Schlappen statt Halbschuhe? „Flip-Flops sind im Büro absolut verboten“, sagt Hallinger. Sie sehen zu informell aus. Außerdem nervten die schnalzenden Geräusche der Schuhe Kollegen und den Vorgesetzten. Beim Chef könne dabei der Gedanke aufkommen: Der Mitarbeiter gibt sich keine Mühe mit seiner Garderobe.

Männer können statt geschlossener Schuhe zum Anzug auch Slipper, Loafers, Bootsschuhe und Mokassins tragen, sagt Personal Shopperin Sonja Grau aus Ulm. Das gehe sogar barfuß. Aber selbst dagegen hat Roetzel etwas: „In konservativen Branchen würde ich das auch nicht empfehlen. Das ist nur wunderbar, wenn sie Chinos und T-Shirt anhaben können.“ Um im Anzugschuh nicht zu schwitzen, empfiehlt er dünne Baumwollstrümpfe aus mercerisierter Baumwolle. Frauen greifen am besten zu Pumps oder schicken Sandalen.

Nach dem Feierabend ins Freibad – Bikini statt BH?

Wenn es abends nach der Arbeit noch schnell ins Freibad gehen soll, zieht manche den Bikini gleich morgens unter das Bürooutfit. Die bunt gemusterten Träger fallen auf. „Bikiniträger gehen im Büro gar nicht“, sagt Hallinger. Wenn überhaupt der Bikini im Büro getragen wird, sollte es ein unauffälliges, einfarbiges Modell sein, rät Grau.

Oben ohne – das Oberhemd mit kurzen Armen?

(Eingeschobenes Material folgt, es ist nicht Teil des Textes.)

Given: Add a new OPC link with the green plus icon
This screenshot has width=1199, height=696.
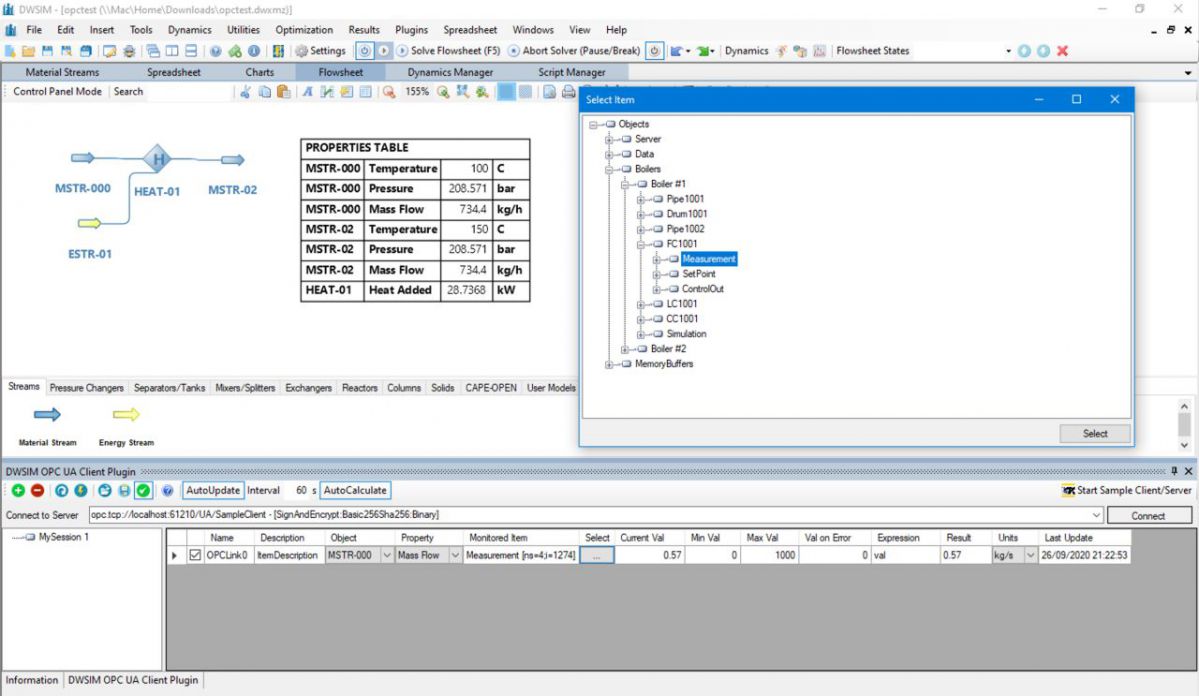Looking at the screenshot, I should click(19, 490).
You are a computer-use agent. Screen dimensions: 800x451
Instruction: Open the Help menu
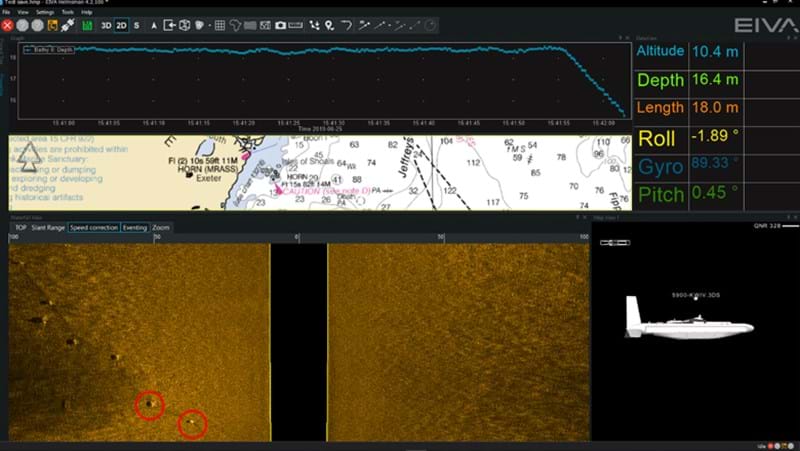tap(87, 12)
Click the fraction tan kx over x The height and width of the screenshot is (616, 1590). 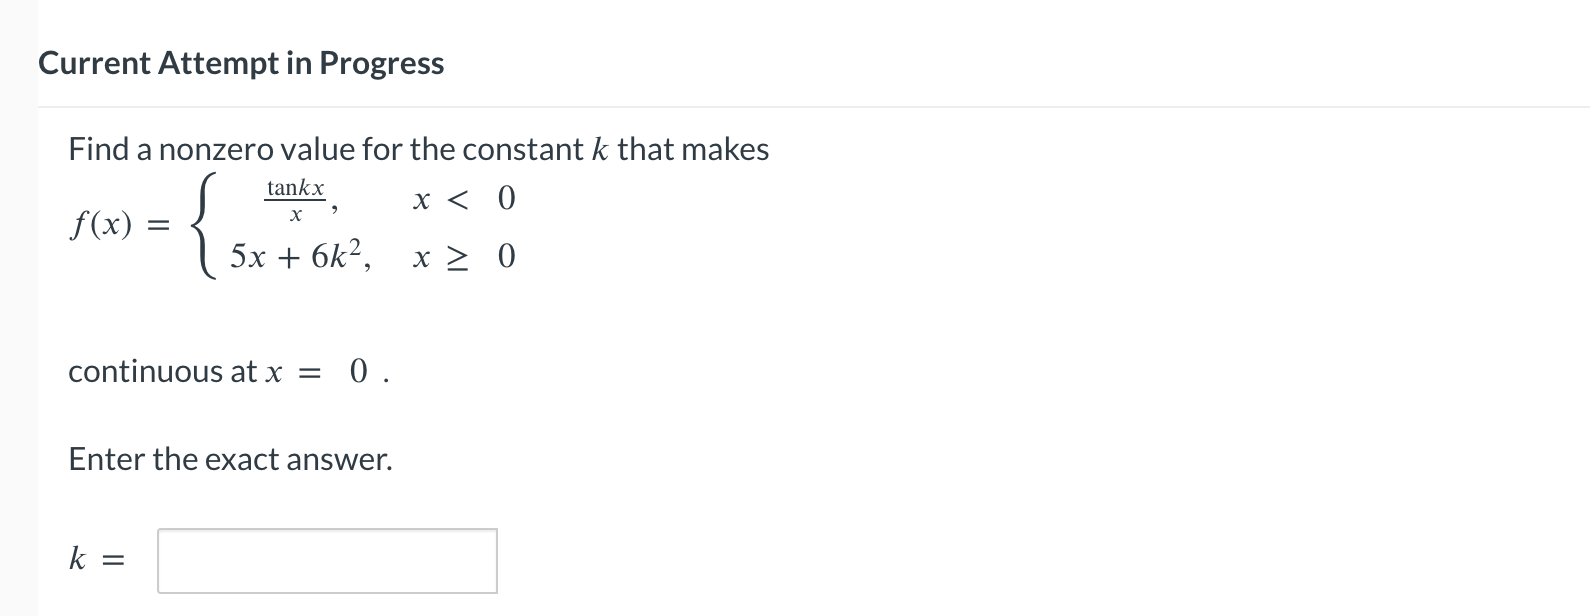click(294, 199)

Dies brächte Männern bei großer Hitze ein wenig Erleichterung. Doch auch hier gilt: „Ein Hemd mit kurzen Armen ist im Büro absolut tabu“, sagt Hallinger. Da denke der Chef: Der kann sich wohl kein Sakko leisten. Nicht so stark schwitzt Mann in Hemden aus rein pflanzlichen Erzeugnissen wie hundertprozentiger Baumwolle oder einem Baumwolle-Leinen-Gemisch aus 70 Prozent Baumwolle und 30 Prozent Leinen, sagt Grau. Diese Stoffe sind saugfähiger als Kunststoffe. Vorsicht jedoch vor Hemden aus reinem Leinen, sie knittern stark. Auch die Farbe ist relevant: Schweißflecken sind auf hellen, bunten Hemden eher sichtbar, auf weißen weniger, sagt Roetzel.